Join Cambridge Visual Culture to celebrate the publication of a new edition of Saborami with Chilean artist and poet Cecilia Vicuña.

Cecilia Vicuña created Saborami in the aftermath of the September 1973 military coup in Chile. Combining poetry, journal entries, documentation of artworks including assemblages and paintings, the book was first published in Devon, England in an edition of 250 hand-made copies by the artist-led Beau Geste Press. It was one of the first artistic responses to the violence of the military junta.

Coinciding with the fiftieth anniversary of the book’s original publication and of the coup in Chile, an expanded edition published by Book Works contains a new introduction by art historian and curator Amy Tobin and poet and writer Luke Roberts. It includes rarely seen archival material from Vicuña’s time in London, such as contributions to the feminist newspaper Spare Rib, commentary from BBC coverage, and her role in Artists for Democracy in Chile and other solidarity campaigns.
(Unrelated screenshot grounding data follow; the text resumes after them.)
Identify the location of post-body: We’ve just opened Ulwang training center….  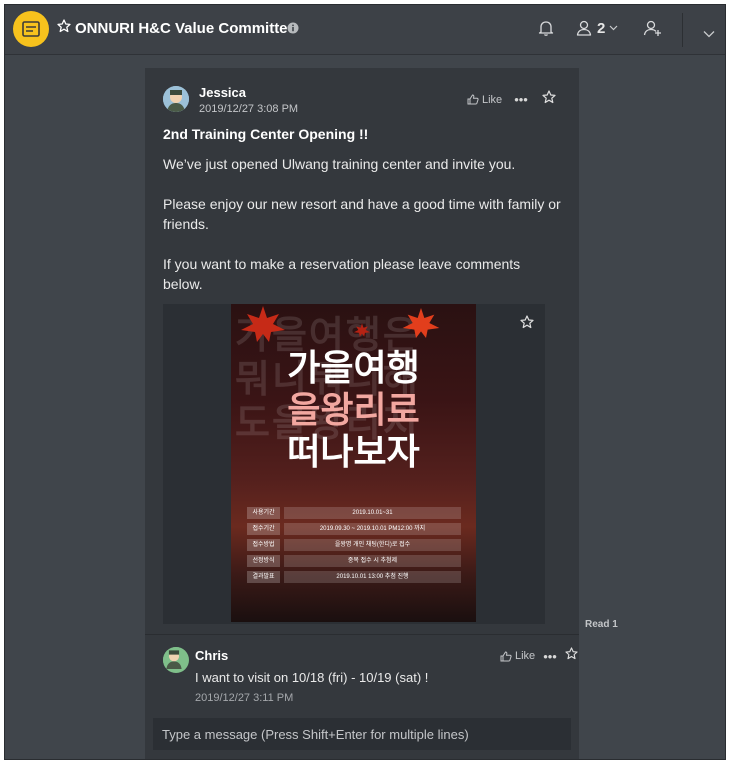
(363, 224). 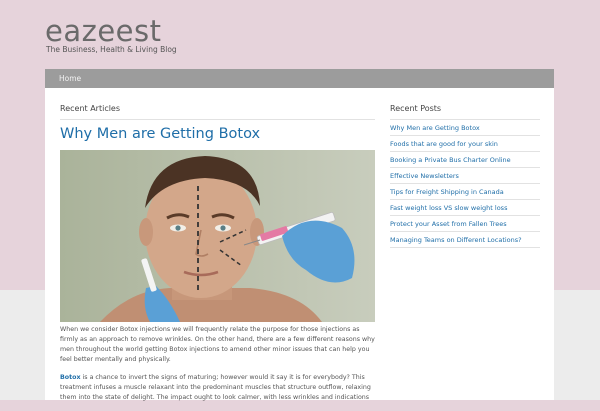 I want to click on recent-post-link: Tips for Freight Shipping in Canada, so click(x=465, y=192). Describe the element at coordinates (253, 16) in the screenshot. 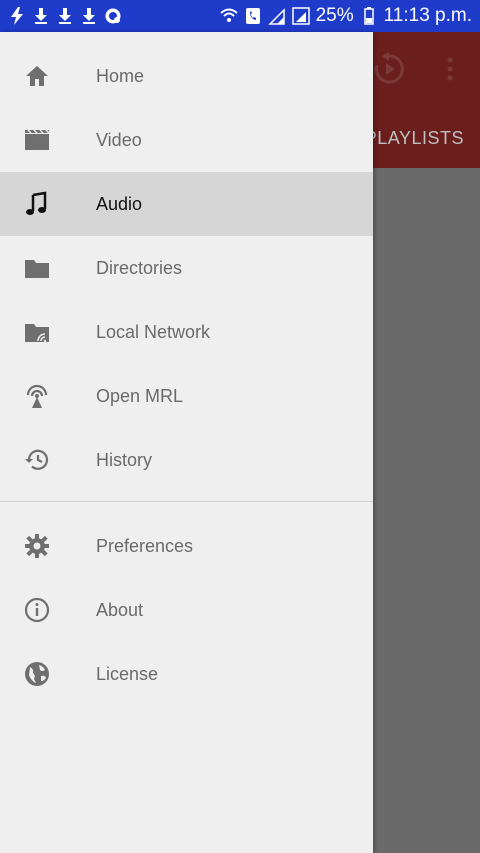

I see `call-icon` at that location.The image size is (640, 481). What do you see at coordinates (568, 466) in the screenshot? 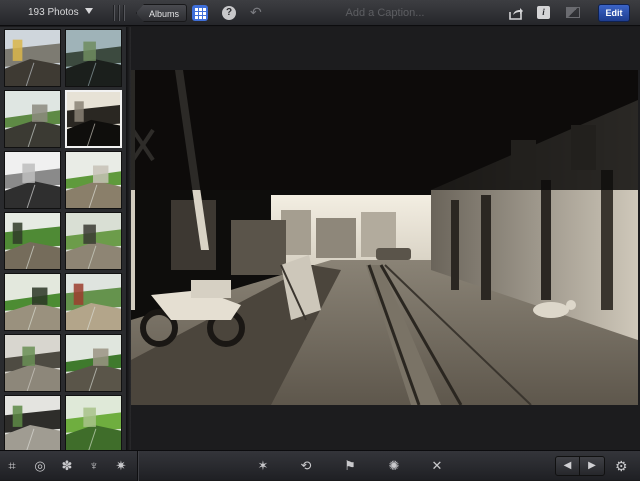
I see `previous-photo-button: ◀` at bounding box center [568, 466].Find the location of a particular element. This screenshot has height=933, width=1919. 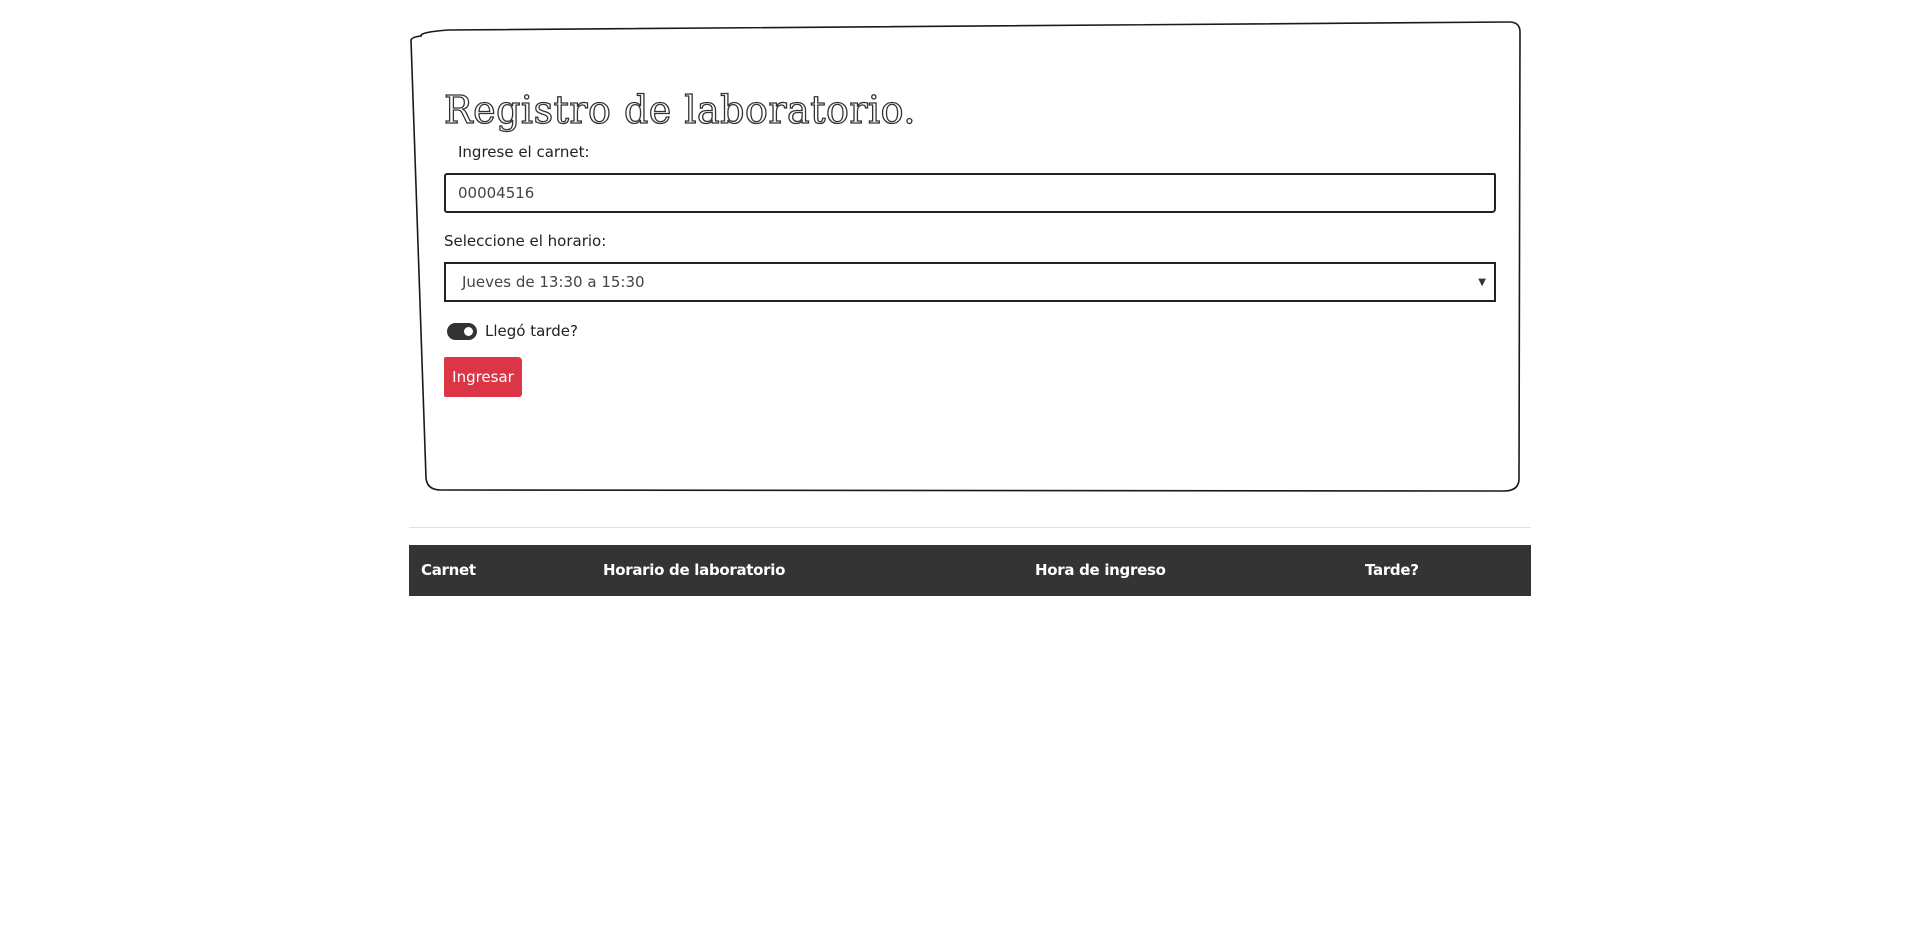

table-header-tarde: Tarde? is located at coordinates (1392, 570).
Cecilia Vicuña is an internationally renowned visual artist and poet. Born in Chile in 1948, she lived in England between 1972 and 1975. After a period in Bogota, Colombia, she settled in New York City, where she lives and works today. Her New and Selected Poems were published by Kelsey Street in 2018. At the Venice Biennale in 2022 she won the Golden Lion award for Lifetime Achievement.

In collaboration with the Cambridge Modern and Contemporary Art Seminar Series.